A lovely trek of 19km over the North York Moors followed. This was a 7 hour 19km trek - a welcome break after yesterday's marathon. It was still a significant walk though, with beautiful scenery and challenging peaks.
Mr. Wainwright's way is 'the high way.' Meaning we climb the hills, drop down to the valleys, and climb another hill. A walk along a ridge is a welcome respite. The photograph below was taken just before we reached The Wainstones (the fluffy white mounds are sheep). In his book Wainwright says, 'You will enjoy the Wain Stones.' Some of us enjoyed them more than others. Sherbet Lemon misplaced Acid Drop and had to backtrack to search for her. Her response to his distress and admonitions when he finally caught up with her? "The Americans said I should keep going."
The Water Tank took the rest of us on a diversion up a treacherous slope. Coconut Water almost curdled at one point.
We were picked up by our inn keeper and driven to Chop Gate (because there is no accommodation on route) and will be driven back to where we left off tomorrow morning. As you will have noticed, the flat route of yesterday was laid out in a wonderful patchwork of colourful fields. Great weather again - sunshine and a light breeze.
In tomorrow's blog I will give some equipment advice for aspiring walkers (hats and thermi (plural of thermos?), boots, socks and backpacks). For now, here is another scenery shot.
We didn't see Emily Brontë's Heathcliff striding on the moor today, but Yorkshire has brought to mind many of the characters created by the Brontë sisters. Here is a quote from Charlotte Brontë's Jane Eyre. Her first impression of Mr. Rochester...

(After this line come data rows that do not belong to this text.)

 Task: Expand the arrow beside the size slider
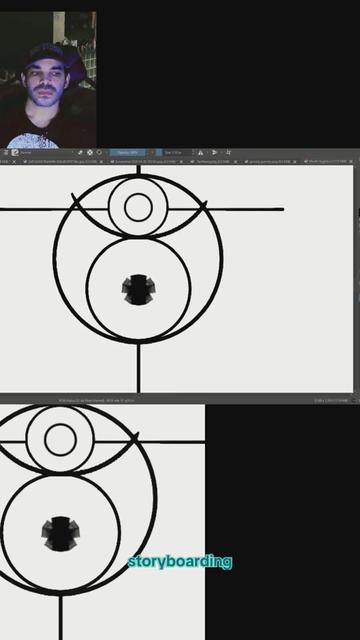tap(194, 153)
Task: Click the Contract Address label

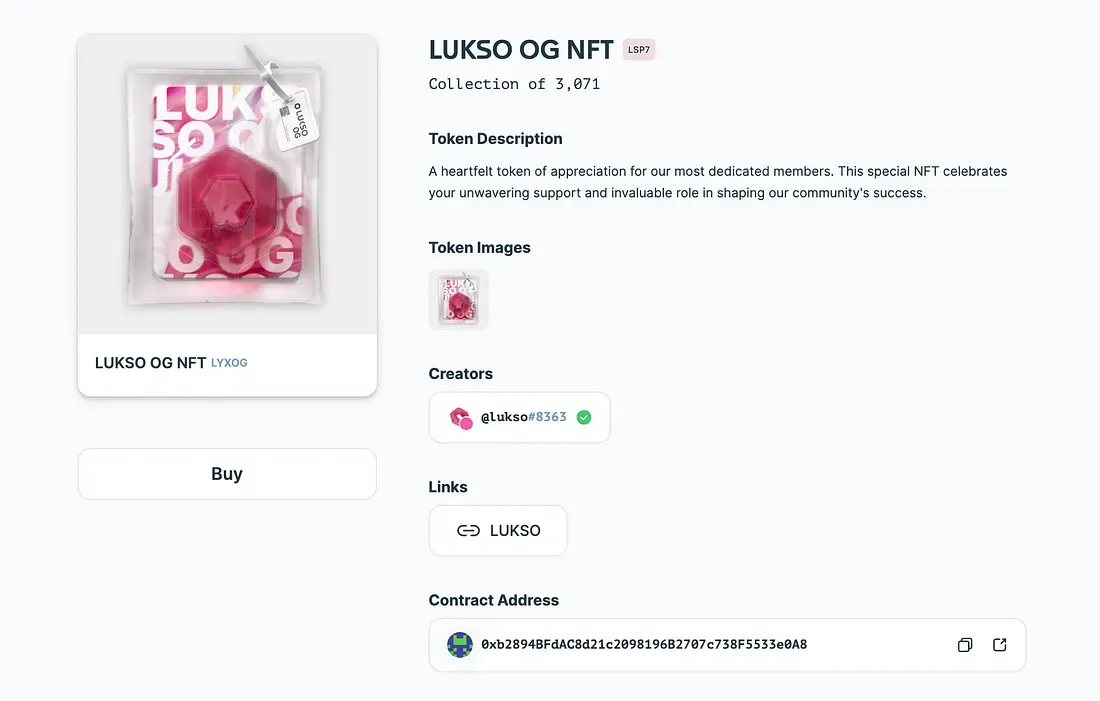Action: pyautogui.click(x=493, y=600)
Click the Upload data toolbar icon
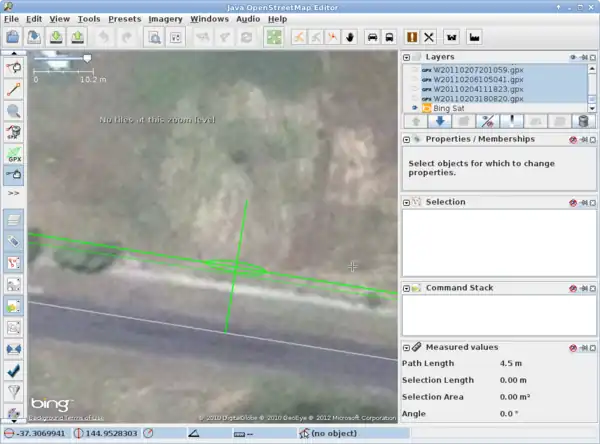Image resolution: width=600 pixels, height=444 pixels. coord(77,38)
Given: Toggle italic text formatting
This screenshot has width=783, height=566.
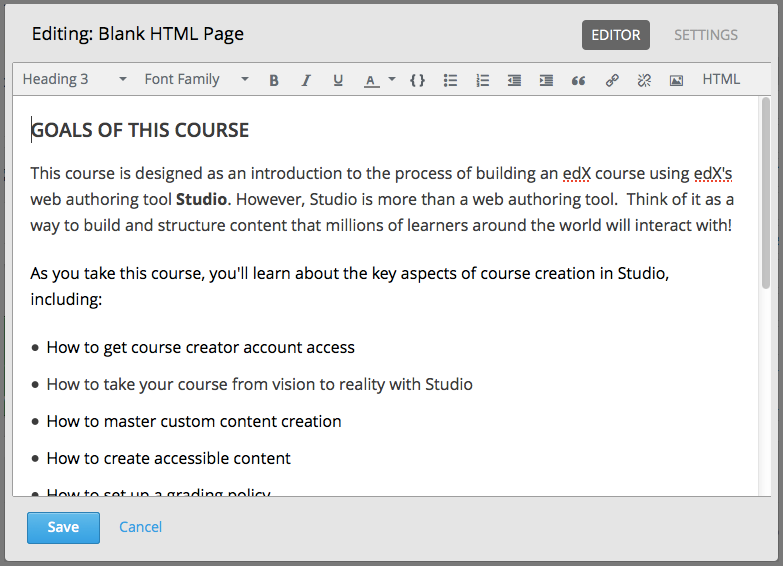Looking at the screenshot, I should (306, 80).
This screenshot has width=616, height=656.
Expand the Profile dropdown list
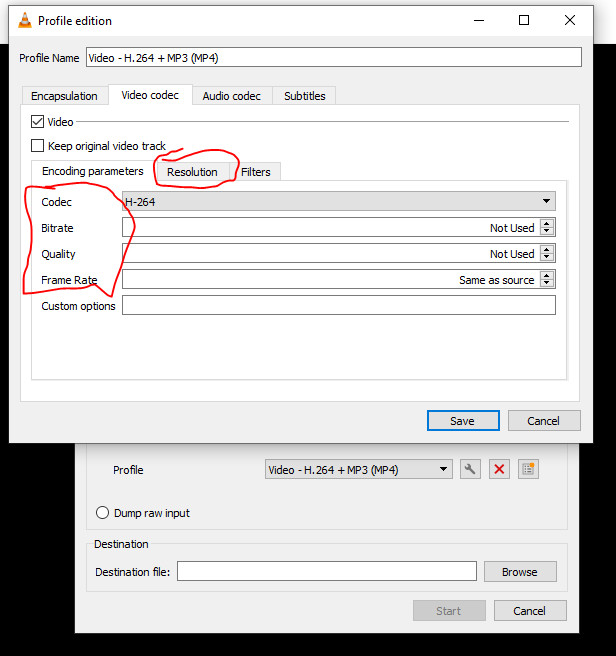tap(359, 469)
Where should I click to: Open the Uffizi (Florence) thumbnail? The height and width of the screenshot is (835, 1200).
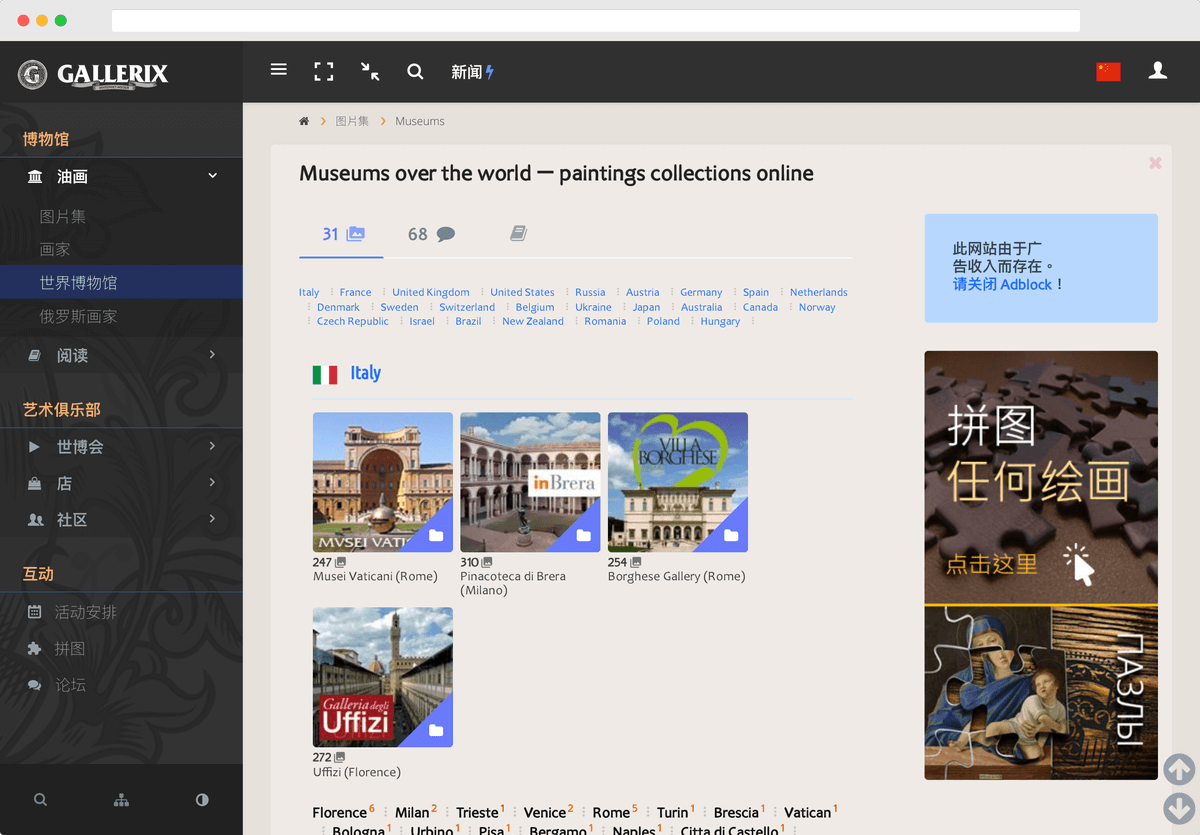[x=382, y=677]

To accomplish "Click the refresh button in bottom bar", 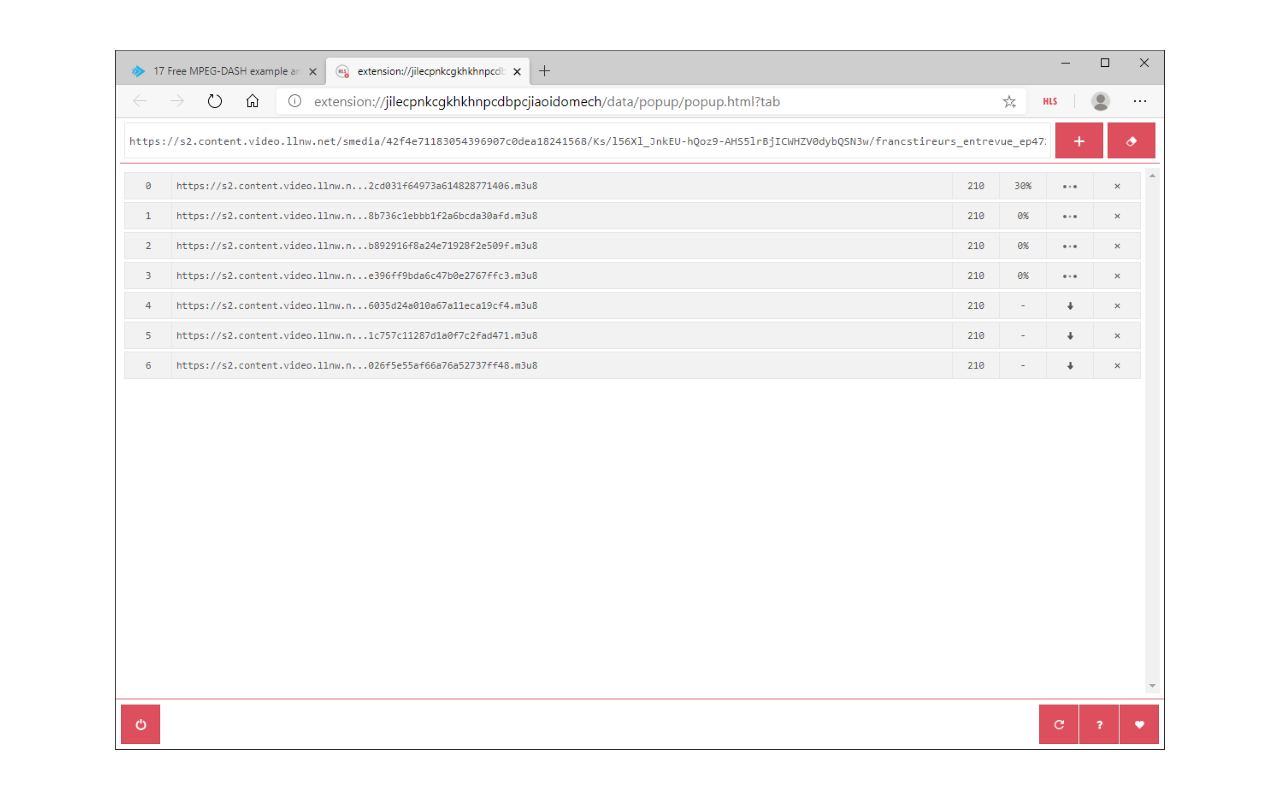I will pos(1059,725).
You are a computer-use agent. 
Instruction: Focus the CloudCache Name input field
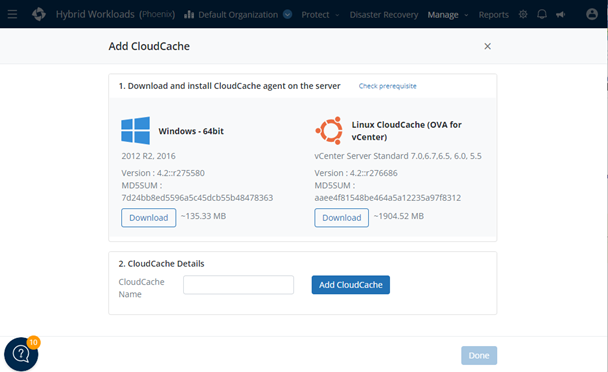pos(238,285)
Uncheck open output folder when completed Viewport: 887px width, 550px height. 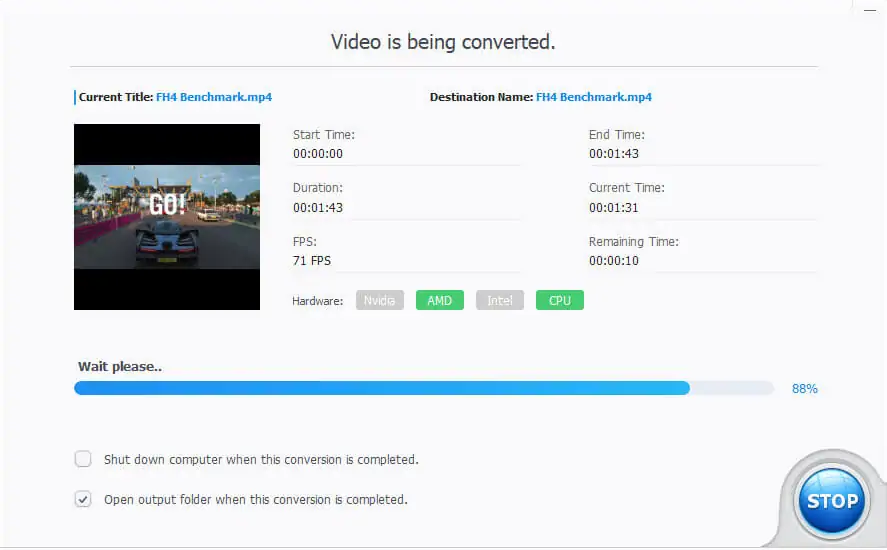[83, 499]
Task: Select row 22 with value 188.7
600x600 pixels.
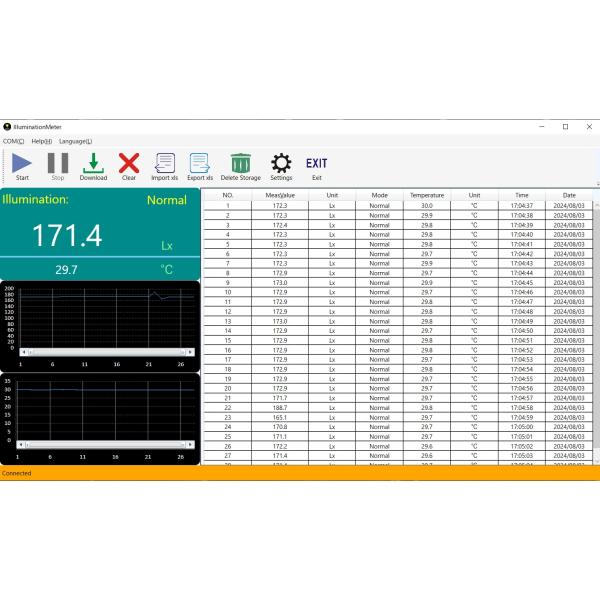Action: [x=280, y=408]
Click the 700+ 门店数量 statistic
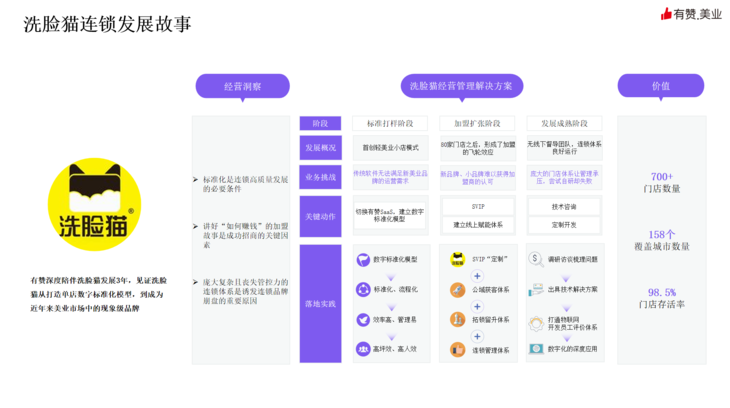The width and height of the screenshot is (730, 408). tap(662, 182)
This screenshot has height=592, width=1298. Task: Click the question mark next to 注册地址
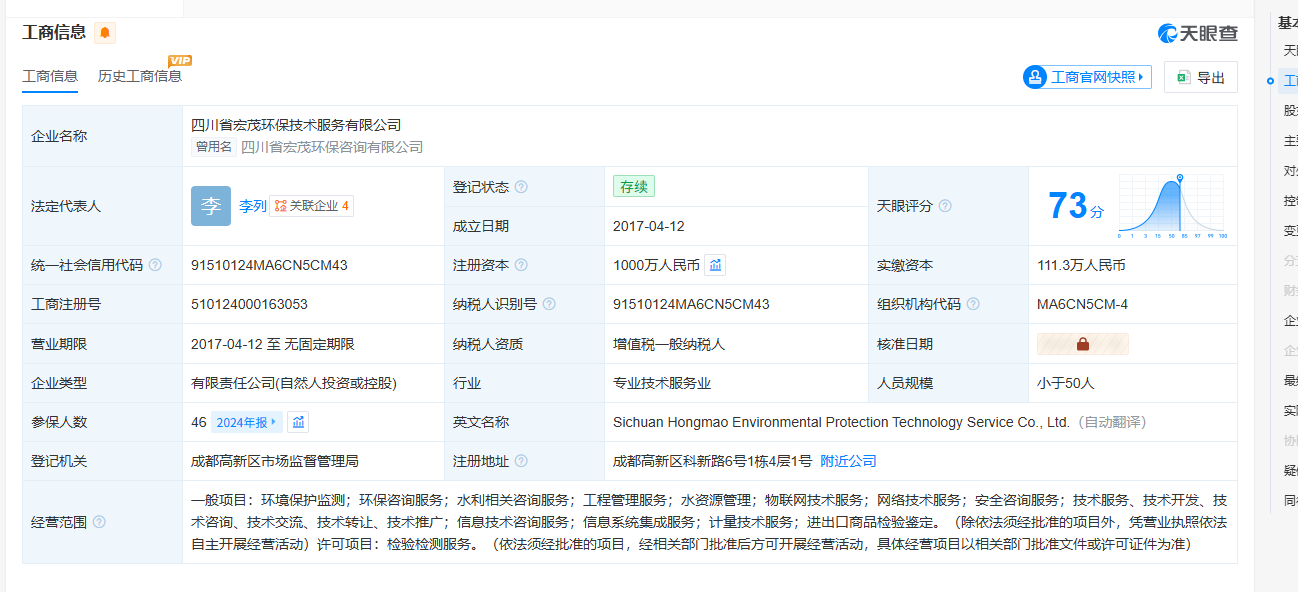pos(521,461)
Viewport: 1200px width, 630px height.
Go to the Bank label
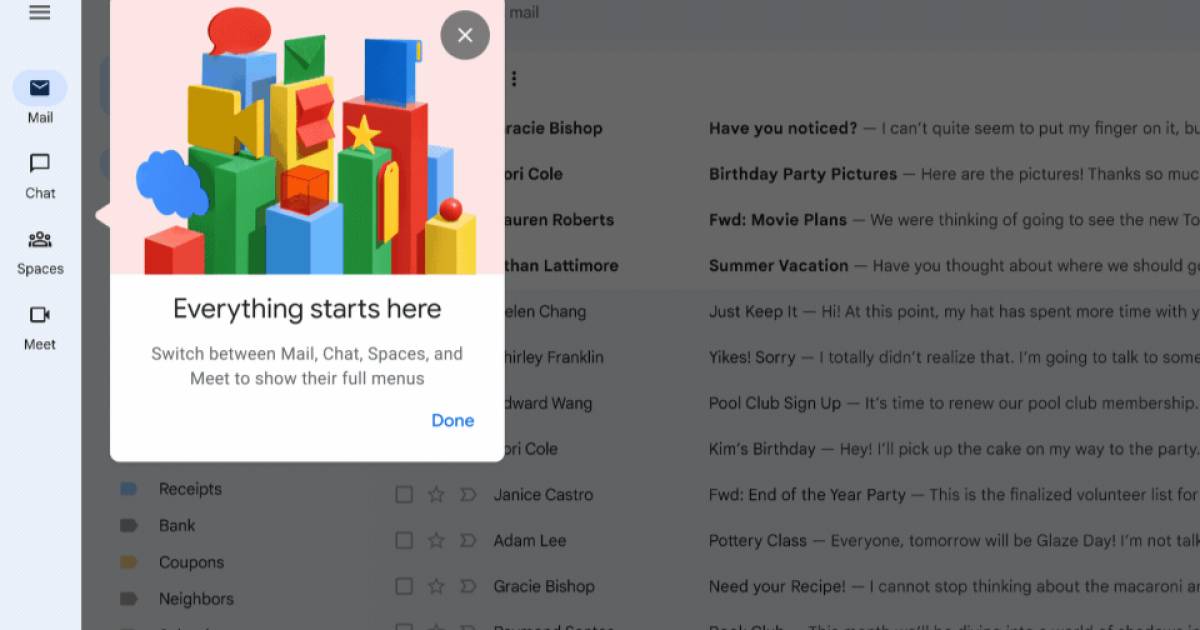(x=177, y=526)
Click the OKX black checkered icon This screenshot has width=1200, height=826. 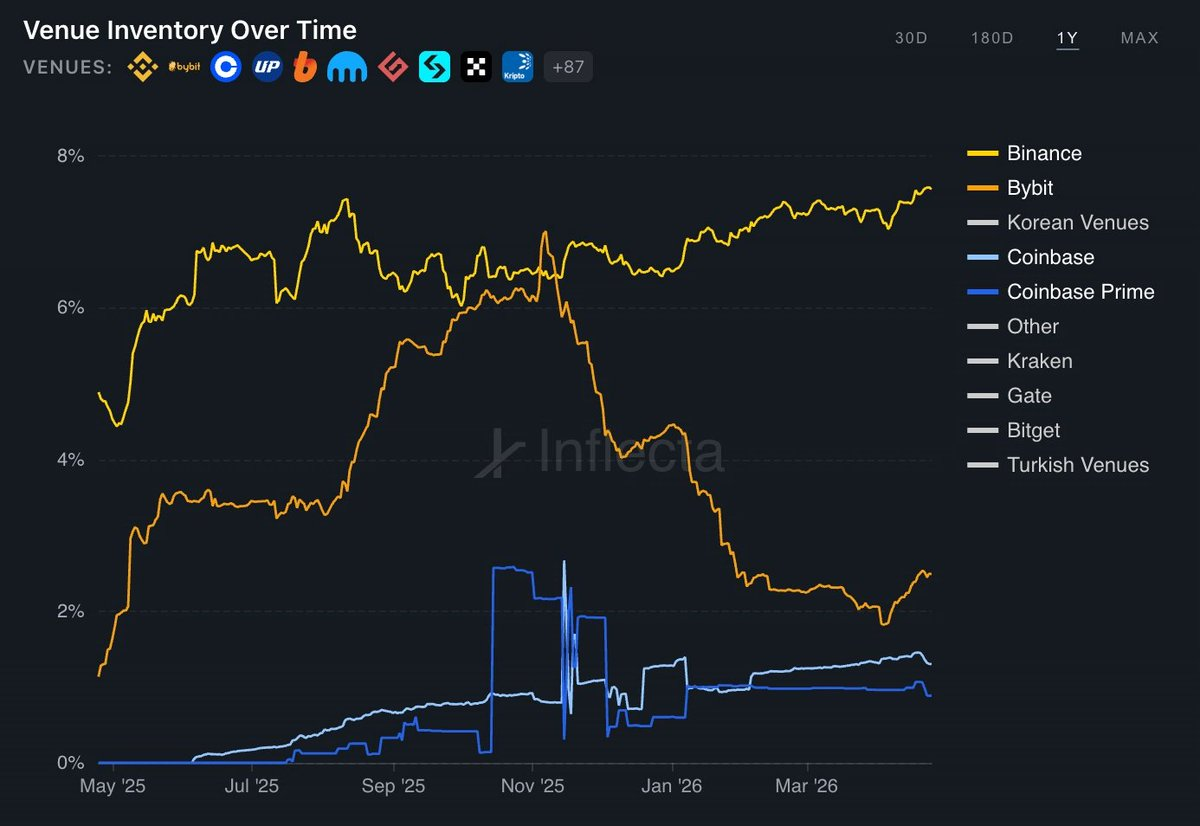[476, 68]
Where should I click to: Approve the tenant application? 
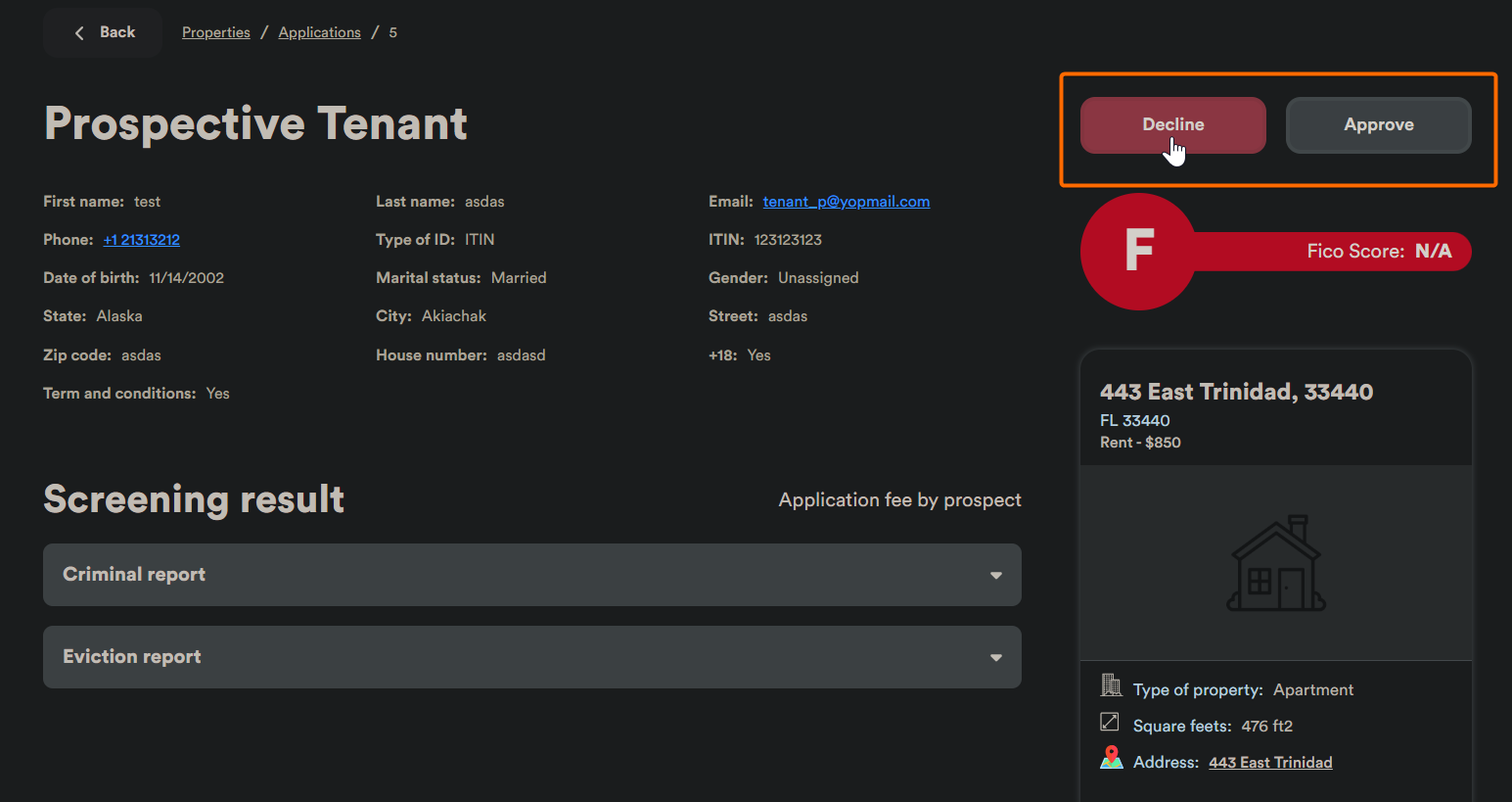(x=1378, y=125)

Something of daylight still lingered, and the moon was waxing bright: I could see him plainly. His figure was enveloped in a riding cloak, fur collared and steel clasped; its details were not apparent, but I traced the general points of middle height and considerable breadth of chest. He had a dark face, with stern features and a heavy brow; his eyes and gathered eyebrows looked ireful and thwarted just now; he was past youth, but had not reached middle-age; perhaps he might be thirty-five. I felt no fear of him, and but little shyness. Had he been a handsome, heroic-looking young gentleman, I should not have dared to stand thus questioning him against his will, and offering my services unasked. I had hardly ever seen a handsome youth; never in my life spoken to one. I had a theoretical reverence and homage for beauty, elegance, gallantry, fascination; but had I met those qualities incarnate in masculine shape, I should have known instinctively that they neither had nor could have sympathy with anything in me, and should have shunned them as one would fire, lightning, or anything else that is bright but antipathetic….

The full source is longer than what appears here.